WHAT IS BEING ASKED → Rewrite the records from the line containing "You are a computer-use agent." through the end of the records, replacing "button" with "control" and changing nothing else. Leave the pictures out of your answer.

=== RECORD SET ===

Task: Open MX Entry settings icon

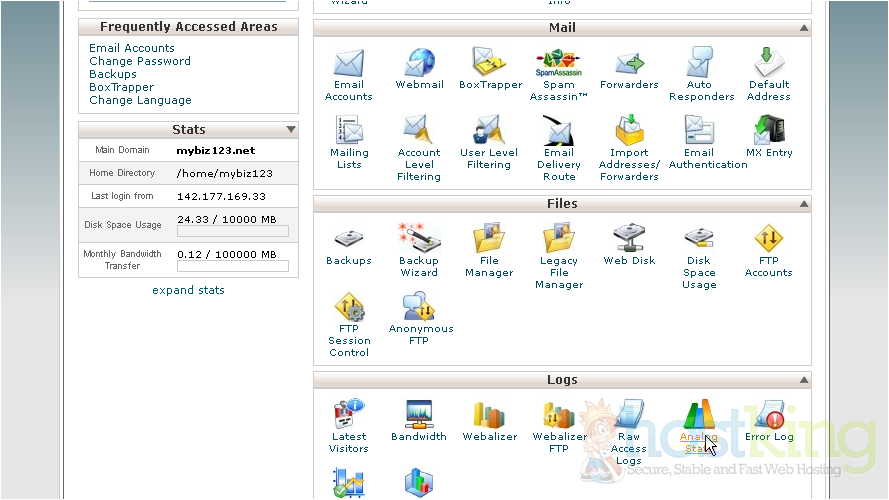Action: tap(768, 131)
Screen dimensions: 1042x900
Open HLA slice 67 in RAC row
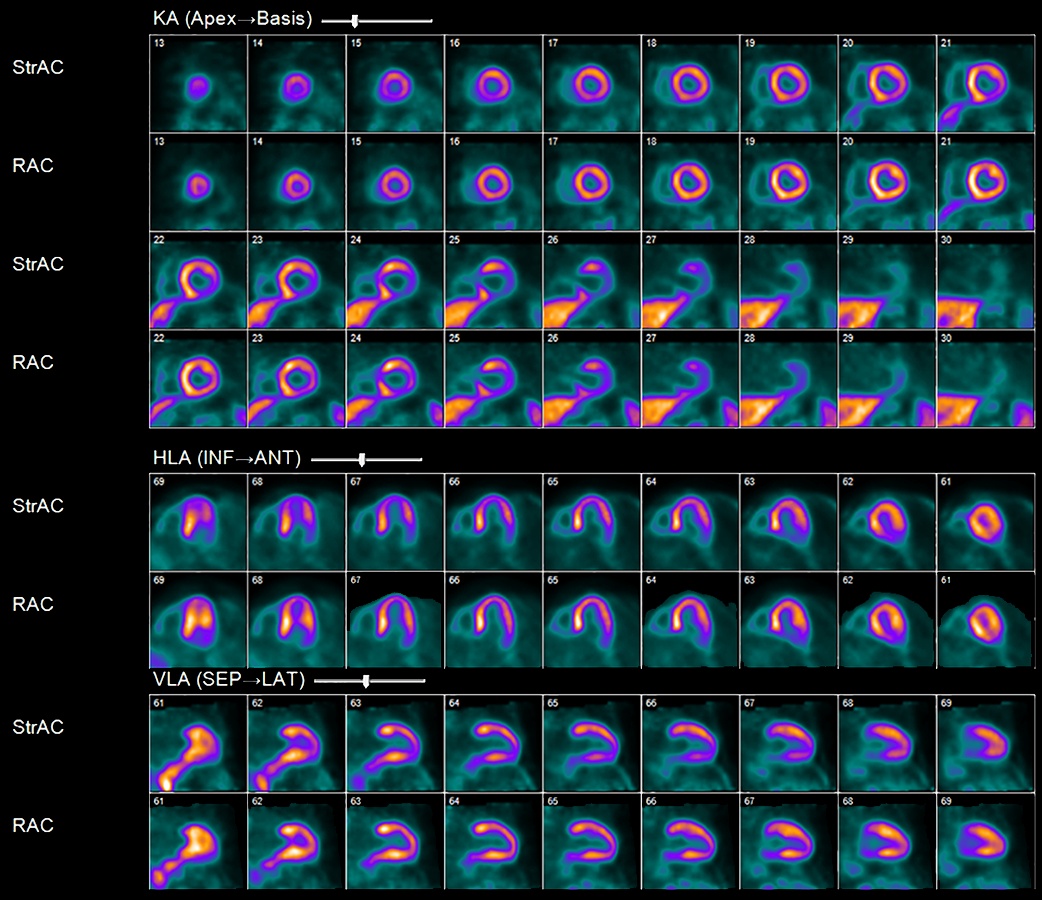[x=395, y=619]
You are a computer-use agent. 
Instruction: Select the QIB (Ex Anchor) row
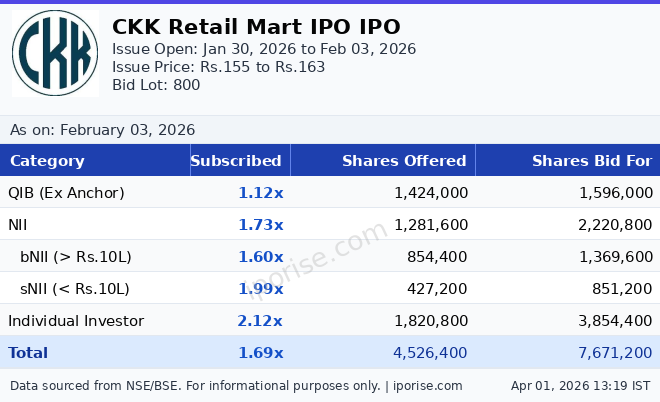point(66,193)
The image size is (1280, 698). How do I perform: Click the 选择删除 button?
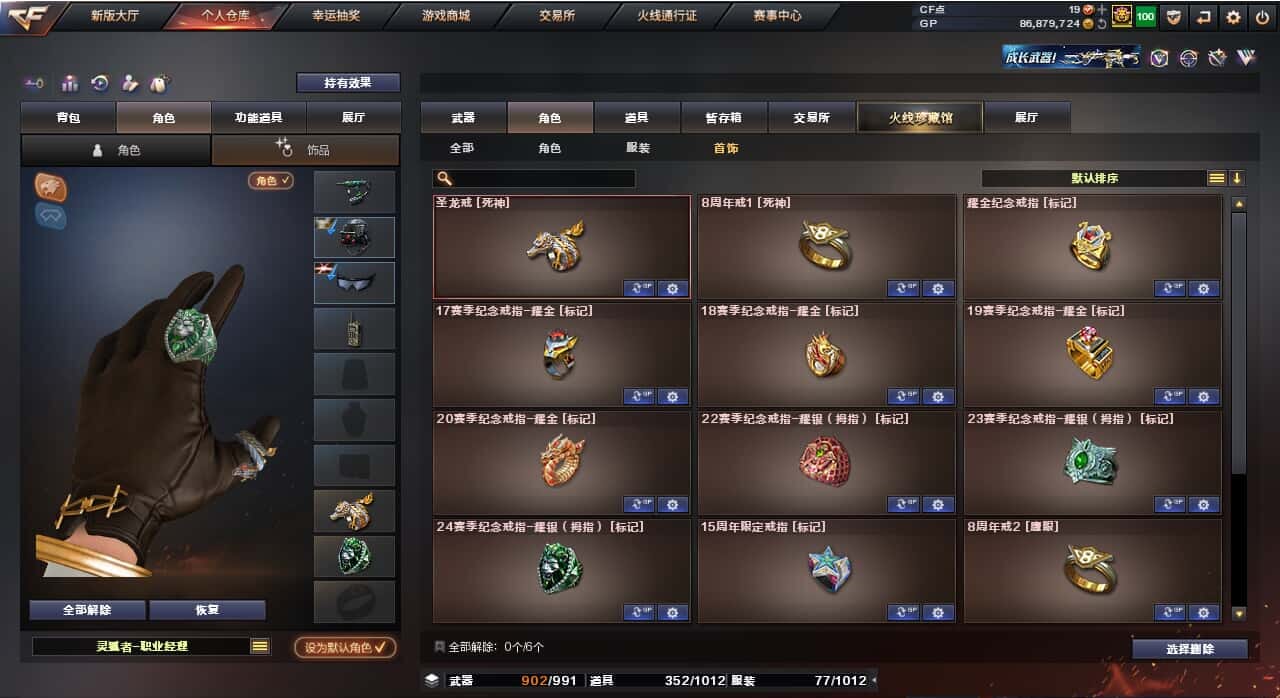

===

WRITTEN REPLY →
You are a computer-use agent. 
Instruction: Select the QIB (Ex Anchor) row
point(66,193)
The image size is (1280, 698). How do I perform: Click the 选择删除 control?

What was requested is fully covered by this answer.